You Can Hear Serial Killer Ed Gein's Voice for the First Time in a Docuseries
The voice recording gives us new insight into the famous serial killer.
Published Oct. 3 2025, 4:28 p.m. ET

Although people didn't start killing people en masse in the 20th century, Ed Gein was nonetheless one of the first people who came to be known as a serial killer. Although he is famous in the world of true crime, there are some things that Gein that were not super well-known to the public, including what his voice actually sounded like.
That all changed in September with the release of Psycho: The Lost Tapes of Ed Gein, an MGM+ docuseries that premiered on Sept. 17. The docuseries takes advantage of voice recordings of Gein that were first surfaced in 2019. Here's what we know about the new recordings.

The new voice recordings of Ed Gein peel back another layer of the killer's story.
Gein was first arrested in November 1957 in Plainfield, Wis., and found a horrific scene in his house and woodshed, where human skulls and other body parts had been made into everything from lamps to furniture. This kind of horror was almost unprecedented, and the recordings used in the docuseries were made by a local judge who was trying to understand Gein in the wake of what they had seen.
“Put yourself back in 1957,” executive producer and director James Buddy Day told The New York Post. “Ed Gein is arrested and the sheriff and deputies go into his house and never comprehended anything like what they were seeing … so they take him back to the jail and don’t know what to do so they call a local judge who lives down the road and he walks over with a recorder.”
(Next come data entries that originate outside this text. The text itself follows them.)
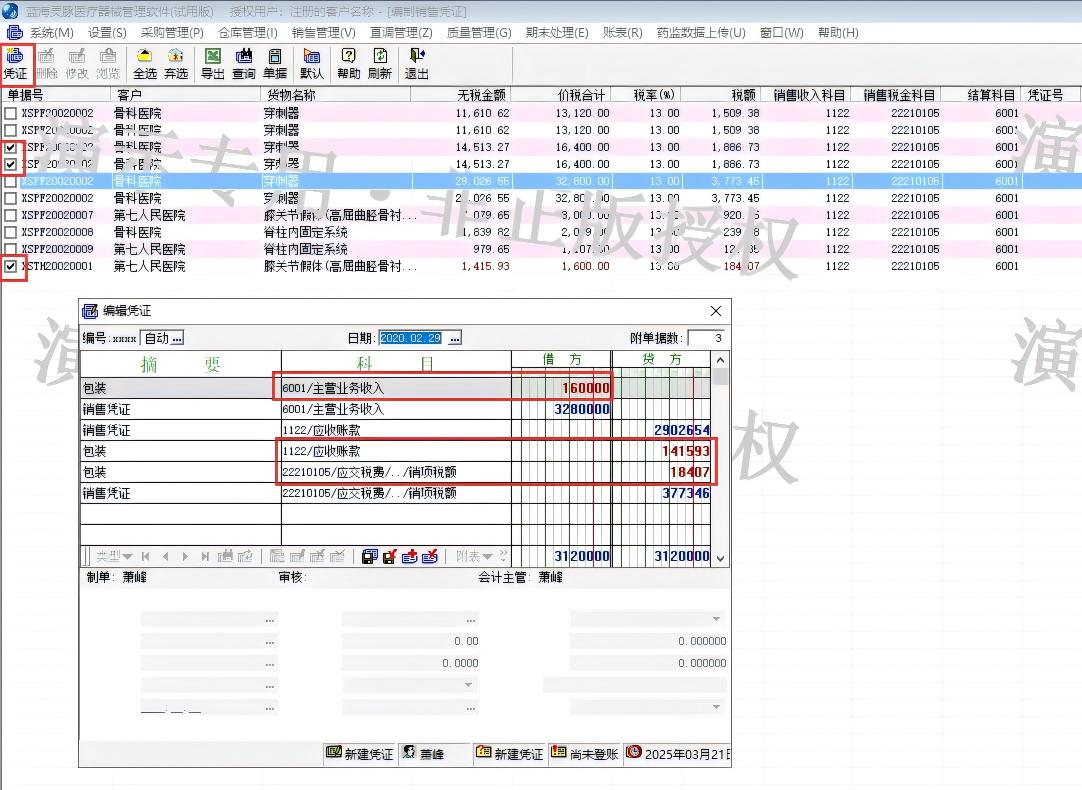Click the 单据 document toolbar icon
This screenshot has height=790, width=1082.
tap(275, 64)

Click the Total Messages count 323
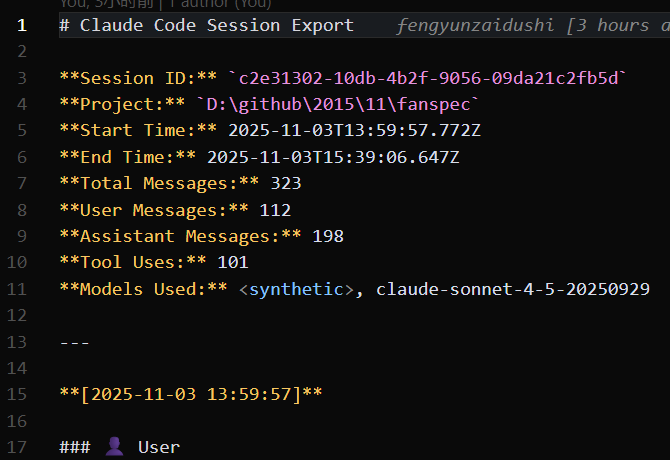[285, 183]
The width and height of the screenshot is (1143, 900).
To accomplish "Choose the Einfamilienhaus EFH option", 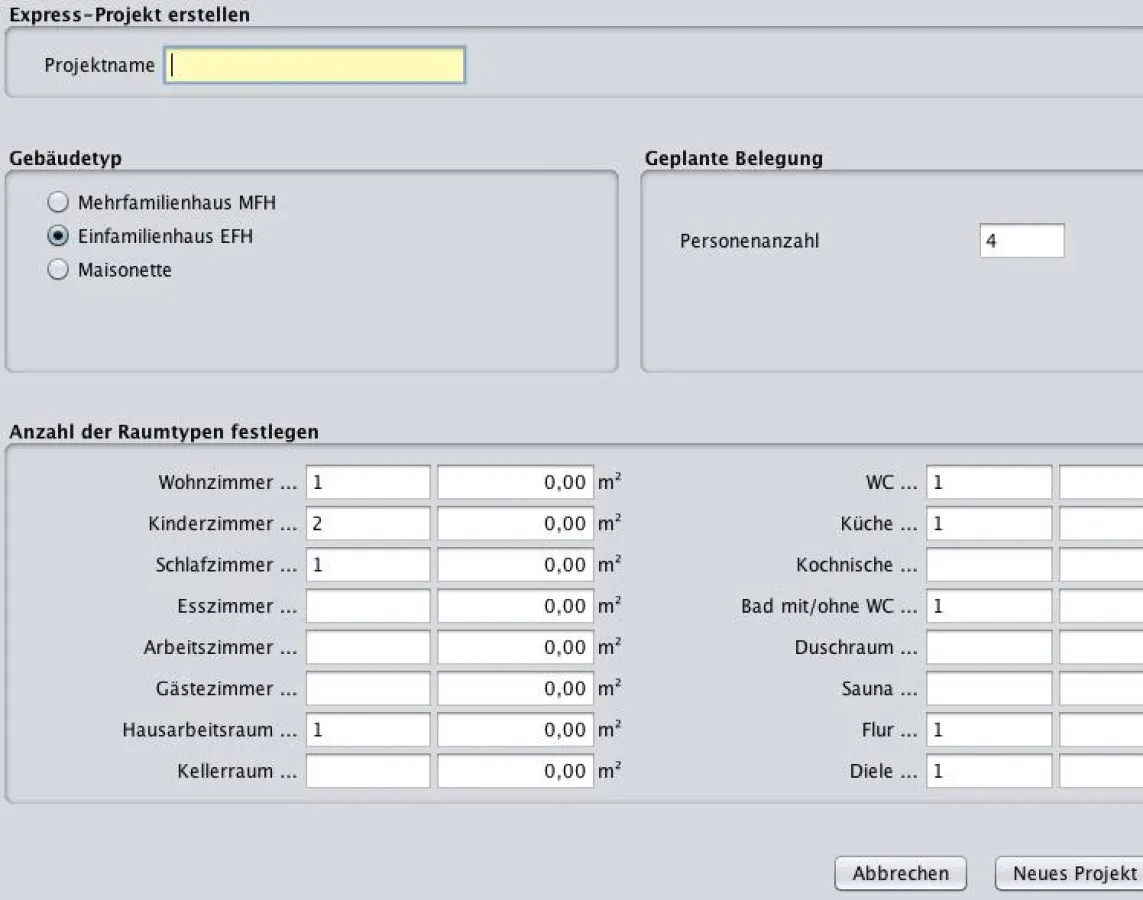I will (x=59, y=237).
“They start recording Ed as all this was happening and, when they were done, the judge didn’t know what to do with the tapes so he left them in his office in his safe and they made their way into a safety deposit box,” Day said. “Years after he died, his family felt they should do something with them because they’re history. That’s how they came to light in 2019.”
Ed Gein's case has a long cultural history.
While Gein might not be the most well-known serial killer in the annals of true crime today, his crimes became the inspiration behind everything from Psycho to Hannibal Lecter, per The Los Angeles Times. It was a moment when culture became truly aware of one man's depravity.
“It’s really the first time in American history where a serial killer is caught … and becomes part of the culture,” Day said. “There were other American serial killers before — Albert Fish and HH Holmes — but that was before movies, TV, before mass media. Even the first true-crime book, Truman Capote’s In Cold Blood [about the Clutter murders in Kansas] comes out in 1959 right after Gein is caught and right before Psycho comes out."
The tapes themselves help illuminate who Gein was. Crucially, though, it's hard for us to fully understand the minds of killers like this, which might be part of the reason they have been so endlessly fascinating.